A new polynomially solvable class of quadratic optimization problems with box constraints

TL;DR

This paper introduces a new class of quadratic optimization problems with box constraints that can be solved in polynomial time when the rank of the matrix is fixed, expanding the scope beyond previous positive semidefinite cases.

Contribution

The paper generalizes previous polynomial solvability results to include arbitrary matrices with fixed rank and linear terms, broadening the class of efficiently solvable quadratic problems.

Findings

Polynomial-time solution for fixed-rank quadratic problems with box constraints.

Reduction to enumeration of zonotope faces in low dimension.

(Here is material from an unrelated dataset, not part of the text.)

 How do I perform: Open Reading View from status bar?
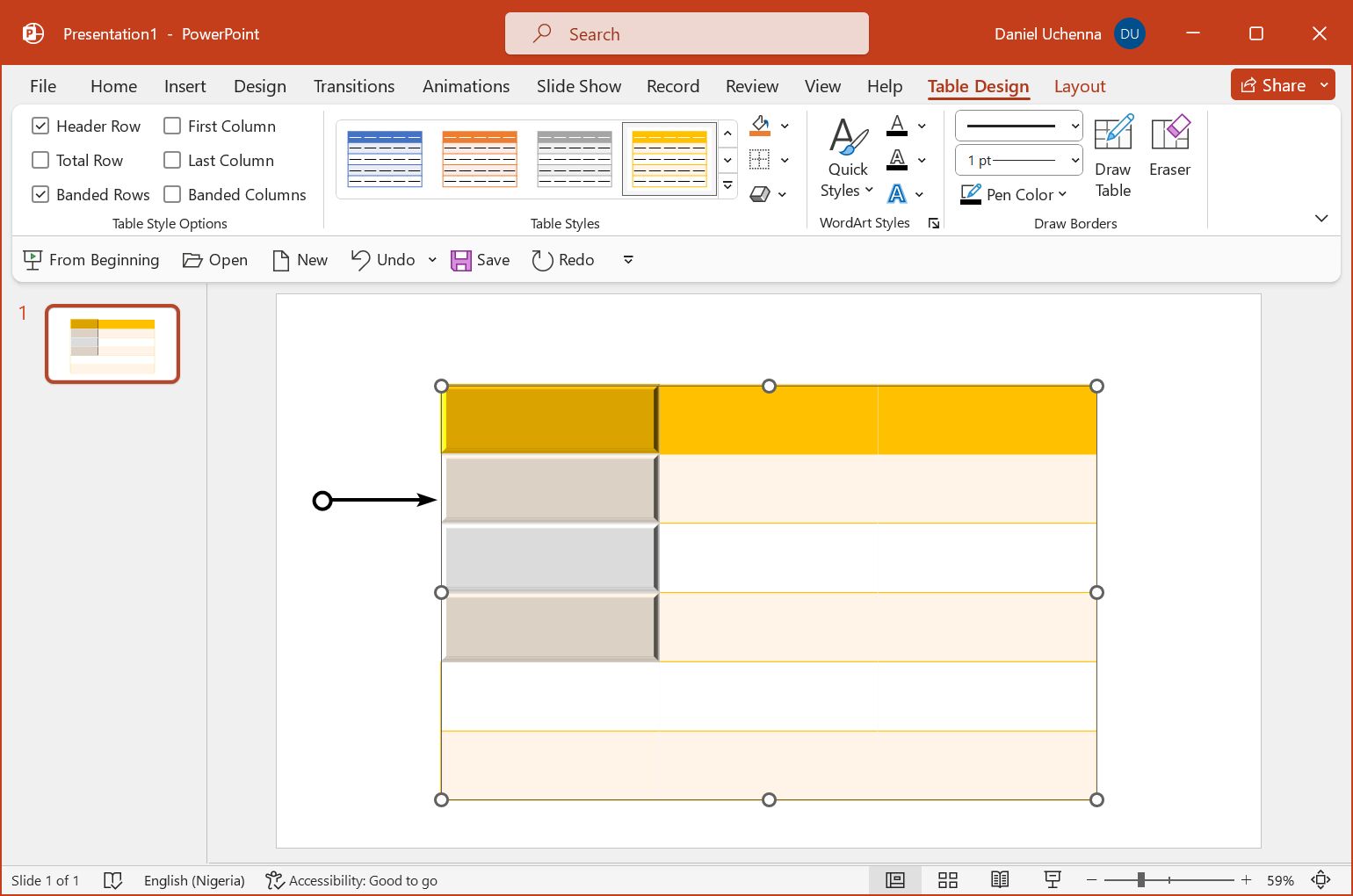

Generalization beyond positive semidefinite matrices.

Abstract

We consider the quadratic optimization problem $\max_{x \in C}\ x^T Q x + q^T x$, where $C\subseteq\mathbb{R}^n$ is a box and $r := \mathrm{rank}(Q)$ is assumed to be $\mathcal{O}(1)$ (i.e., fixed). We show that this case can be solved in polynomial time for an arbitrary $Q$ and $q$. The idea is based on a reduction of the problem to enumeration of faces of a certain zonotope in dimension $O(r)$. This paper generalizes previous results where $Q$ had been assumed to be positive semidefinite and no linear term was allowed in the objective function. Positive definiteness was a strong restriction and it is now relaxed. Generally, the problem is NP-hard; this paper describes a new polynomially solvable class of instances, larger than those known previously.